New Zealand scientists have genetically engineered a cow to produce milk lacking beta-lactoglobulin, a protein to which some people are allergic .
Researchers from Agresearch and the University of Waikato used RNA interference, a process that stops target genes from producing proteins, to engineer a dairy cow capable of producing milk lacking the whey protein beta-lactoglobulin (BLG).
BLG is one of several proteins that can cause a reaction in people with allergies to milk proteins.
Inhibition of the gene which produces beta-lactoglobulin was developed first in cells and then tested in a mouse model before being incorporated in to a genetically engineered calf. Milk from the cow contained no trace of BLG but did exhibit increased levels of other milk proteins such as casein.
The study is published today in Proceedings of the National Academy of Sciences. More information can be found in this press release from Agresearch.
The Science Media Centre contacted experts for comment on the research. Feel free to use these quotes in your reporting. To follow up, please contact the SMC (04 499 5476; email@example.com).
Dr Mike Boland, Principal Scientist and Executive Officer, Riddett Institute, comments:
“This is an exciting and interesting piece of work. Beta-lactoglobulin is the major whey protein in bovine milk, making up about half the whey protein or 10% of the total protein in cows’ milk. The role of beta-lactoglobulin in the milk of some species has never been properly understood – it does not occur in human milk – and a true purpose of this protein has never been found; yet there are no reports in the scientific literature of bovine milk occurring without it.

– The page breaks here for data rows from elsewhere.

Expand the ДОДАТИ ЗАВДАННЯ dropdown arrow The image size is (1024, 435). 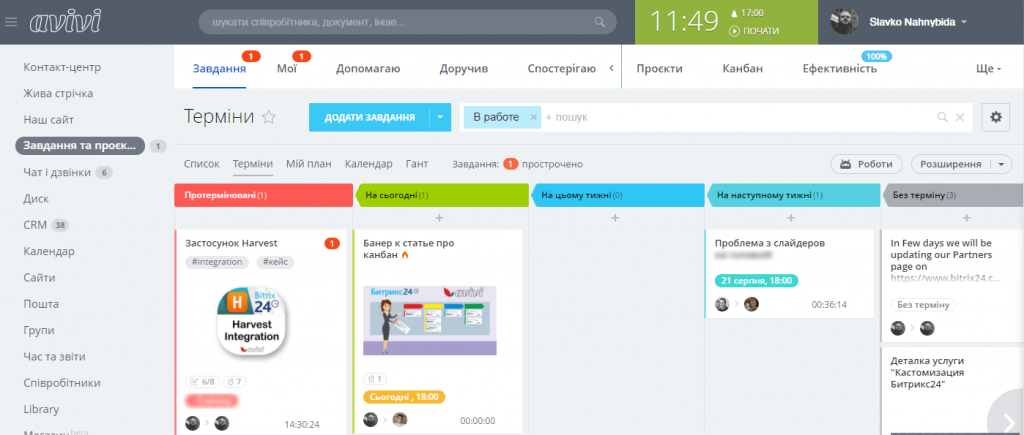click(440, 118)
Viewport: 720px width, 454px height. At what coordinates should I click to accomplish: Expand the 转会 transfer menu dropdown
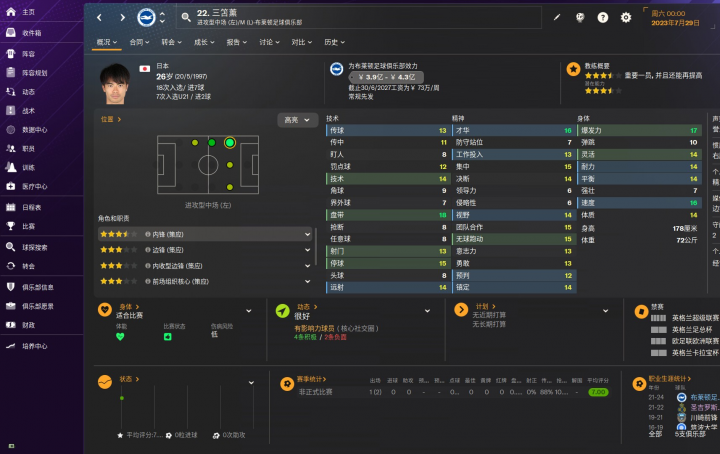[171, 43]
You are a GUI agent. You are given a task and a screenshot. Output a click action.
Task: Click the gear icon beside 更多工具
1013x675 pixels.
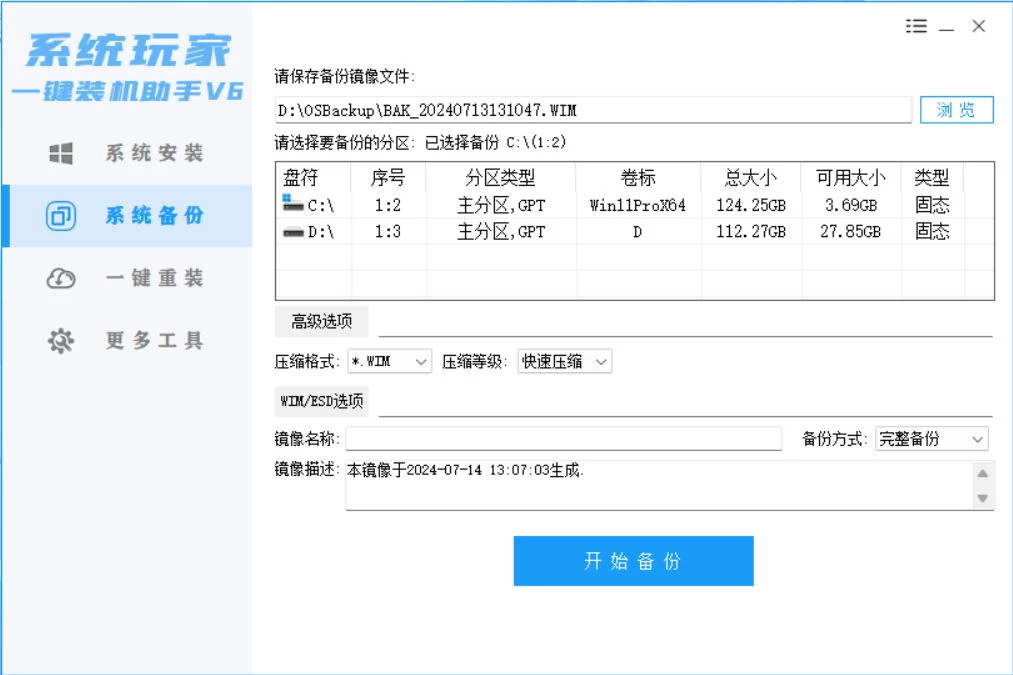point(59,340)
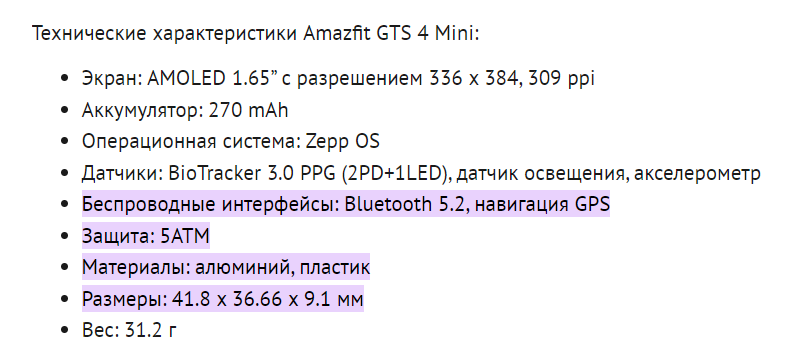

“The fact that these scientists have produced a viable calf that does not produce this protein is therefore scientifically very interesting. Any commercial potential of this knockout is still some distance away. Although the composition of milk from this experimental animal has been shown to be quite unusual, this composition must be viewed with caution, as it was artificially produced (induced by hormones) rather than from natural lactation. It also remains to be seen if this animal is able to breed.
“Beta-lactoglobulin has long been regarded as the major allergen in cows’ milk and so a niche opportunity must exist for milk such as this, for use in hypoallergenic infant formulas and the like. The absence of beta-lactoglobulin also has the potential to improve some processing properties of milk. This protein, however, is the main source of branched-chain amino acids in whey, and these are important for muscle metabolism – which is why whey powders are favoured by sports people and body builders. It is also the source of gelling functionality in whey products. And, of course, most people are not allergic to cows’ milk. There is therefore not a case for getting rid of beta-lactoglobulin from all milk.”

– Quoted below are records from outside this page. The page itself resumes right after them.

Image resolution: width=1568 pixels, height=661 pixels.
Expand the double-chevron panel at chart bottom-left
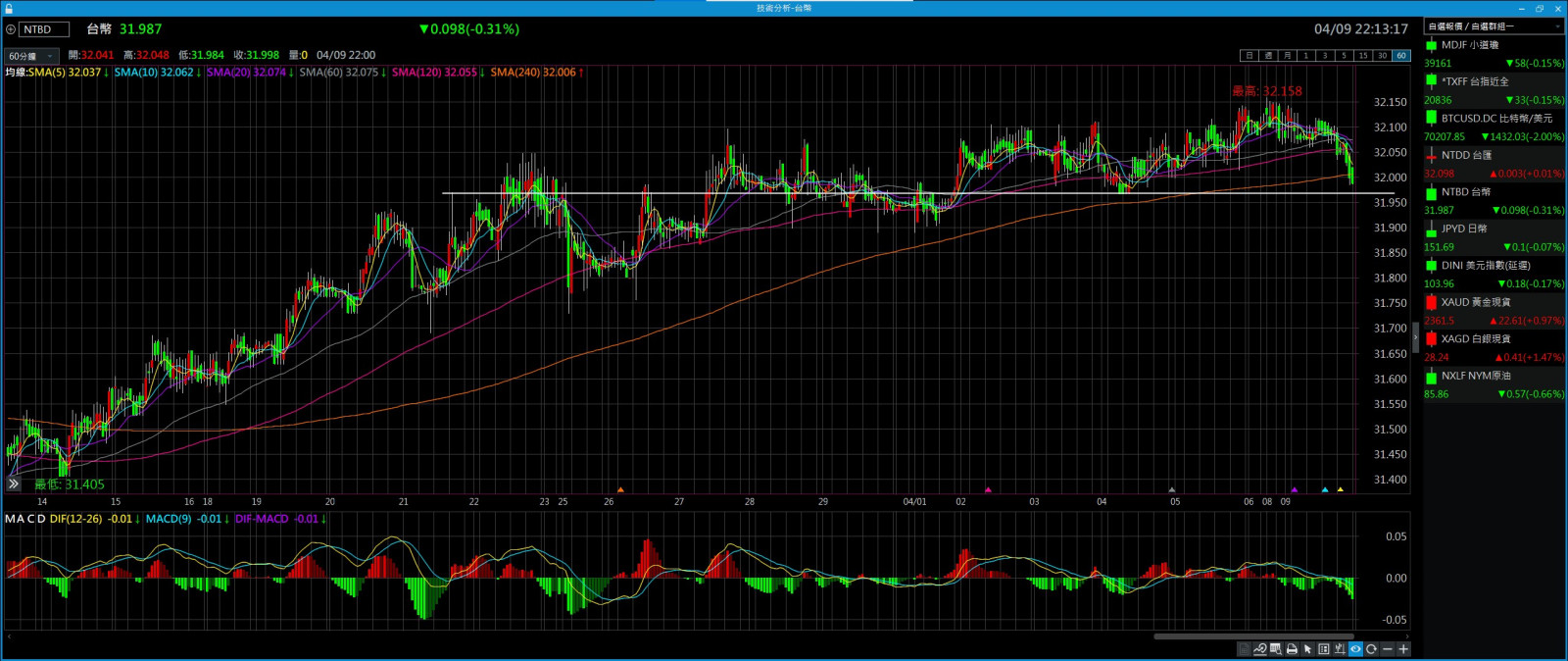click(14, 483)
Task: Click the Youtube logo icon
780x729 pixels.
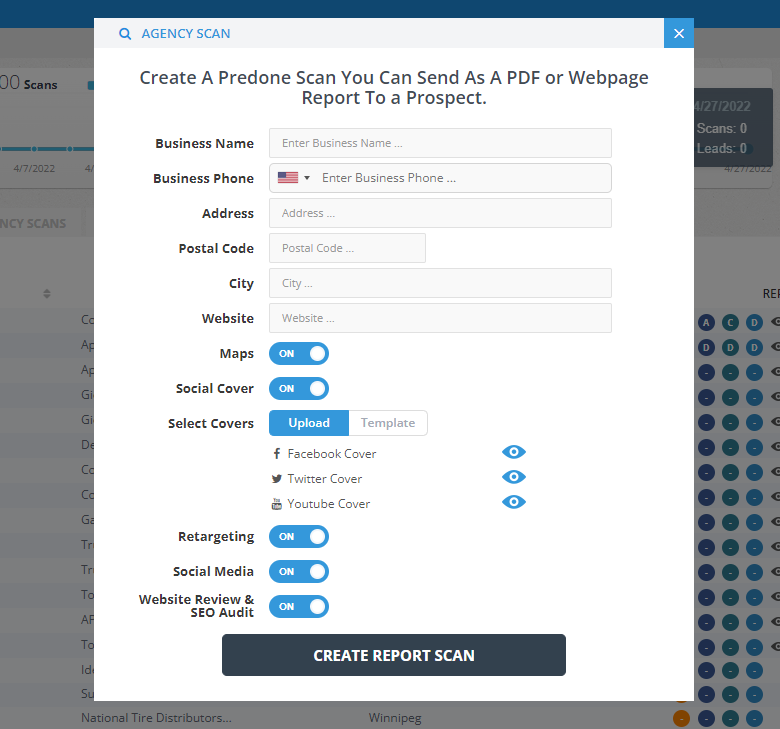Action: (277, 504)
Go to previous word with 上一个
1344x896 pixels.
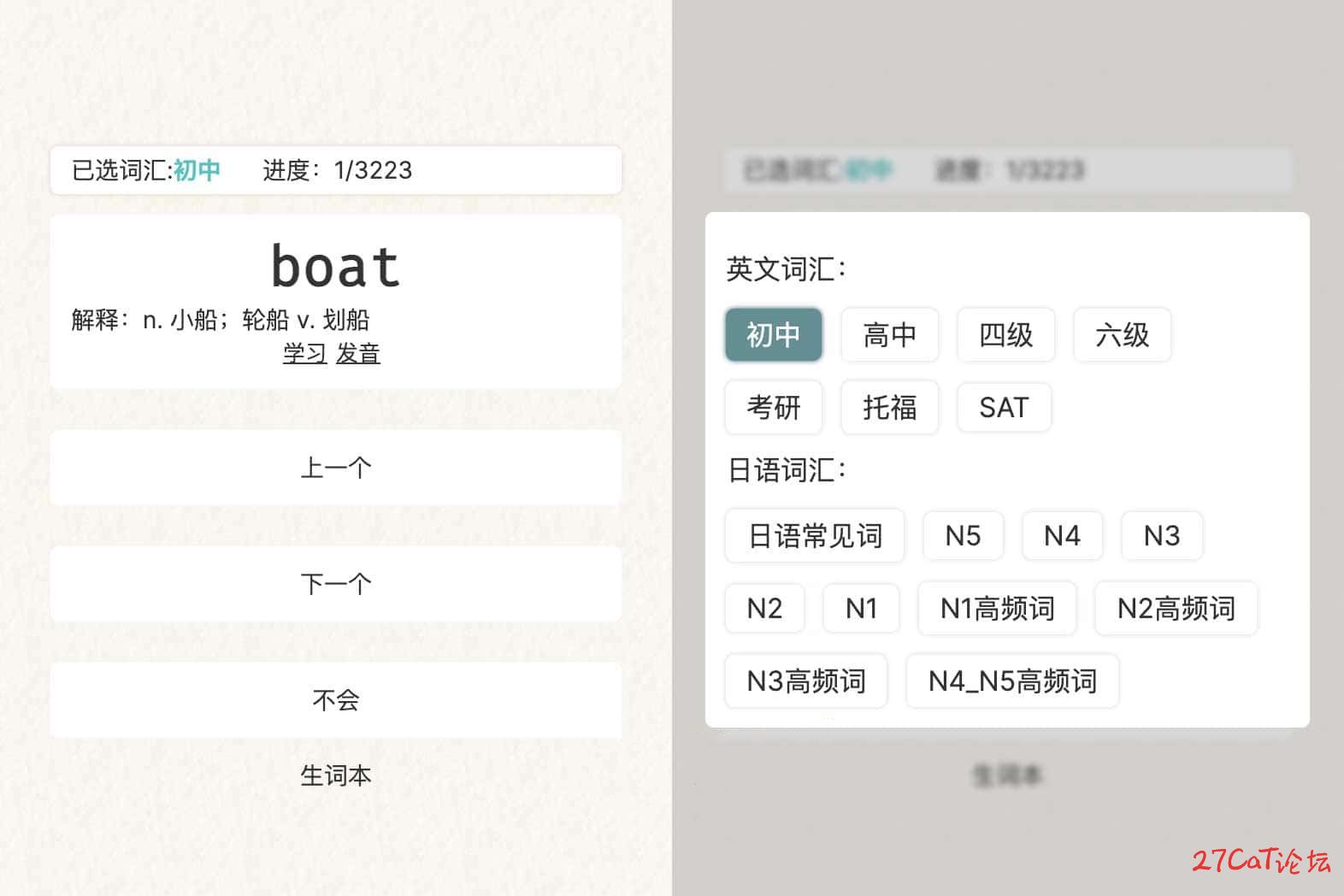(336, 468)
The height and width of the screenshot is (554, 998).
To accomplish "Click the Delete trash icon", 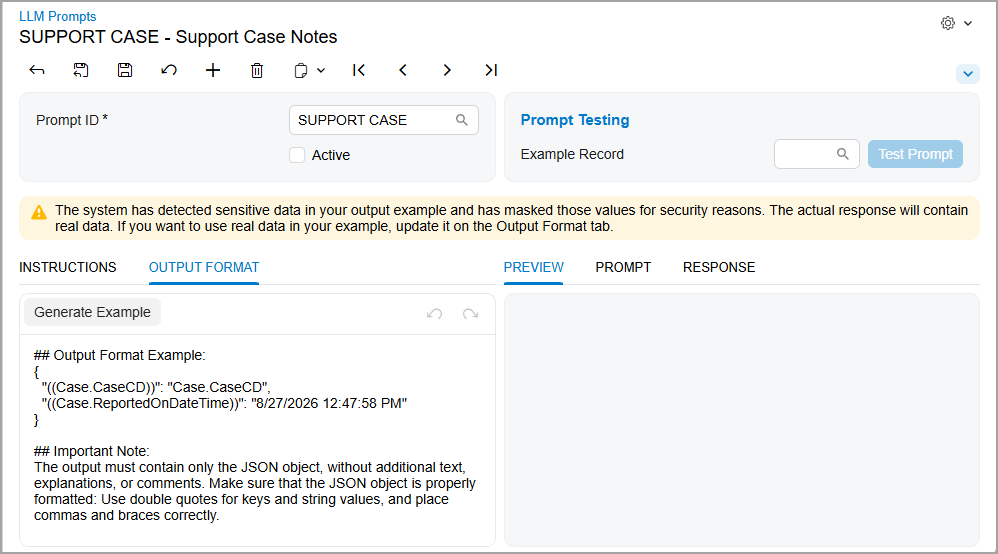I will pyautogui.click(x=257, y=70).
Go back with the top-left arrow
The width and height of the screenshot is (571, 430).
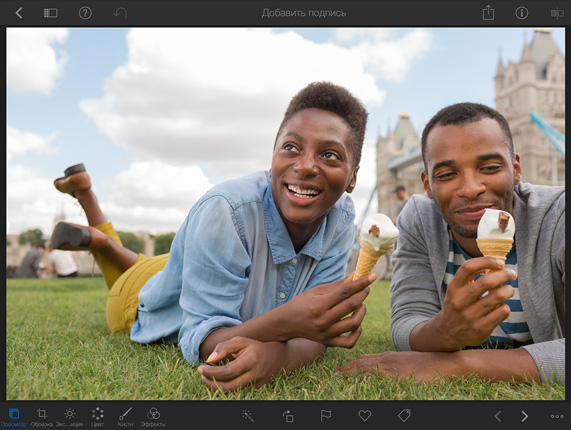19,13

Assoc Prof Rohan Ameratunga, Adult and Paediatric Immunologist, Auckland City Hospital, comments:
“The study aimed to reduce the level of Beta lactoglobulin in bovine milk with a view reducing the allergenicity of milk. The group have used cutting edge technology to inhibit expression of the bovine Beta lactoglobulin gene. They should be congratulated for their innovative technology.
“It should however be noted cow’s milk allergy may result from IgE antibodies to a variety of proteins. Our own work has shown Beta lactoglobulin is a major allergen. However many patients with cow’s milk allergy generate IgE antibodies to other proteins including alpha lactalbumin, caseins etc.
“The absence of Beta lactoglobulin would therefore not be a guarantee patients with cow’s milk allergy could consume this product safely. ”
From the UK SMC:
Prof Bruce Whitelaw, Professor of Animal Biotechnology at the University of Edinburgh, said:
“Milk is a major source of protein for humans across many parts of the world; however, there is a relatively high incidence of allergic reactions to proteins in milk. The authors convincingly demonstrate that RNA interference (RNAi) technology can be combined with transgenic or GM technology to produce cattle with minimal levels of the major milk allergen beta-lactoglobulin. This reduction of one milk protein level was accompanied by an increase in others, namely the caseins. This is notable since it represents one of the few RNA interference success stories in mammals and offers a good example of how these technologies can be used to provide alternative strategies to current manufacturing process
“RNAi has a long history of successful application in diverse species from plants to worm – this is the first spectacular report for livestock. RNAi knocks down gene activity, i.e. it reduces gene activity without eliminating it. In this study beta-lactoglobulin levels are reduced to only 5% of original levels. There are currently projects that are attempting to knock out beta-lactoglobulin in livestock which should reduce this protein levels to zero. Theoretically RNAi offers fine tuning in comparison to knock out strategies.
“Time will tell how widely applicable RNA interference will be in GM livestock – but this is certainly a milestone study in this field. It is likely, however, that different applications of the emerging DNA editor technologies (e.g. TALENs and ZFNs) will provide even more elegant strategies for genome engineering that combine target site specificity with the ability to fine tune expression levels that do not fall under the ‘transgenic’ banner in the near future.”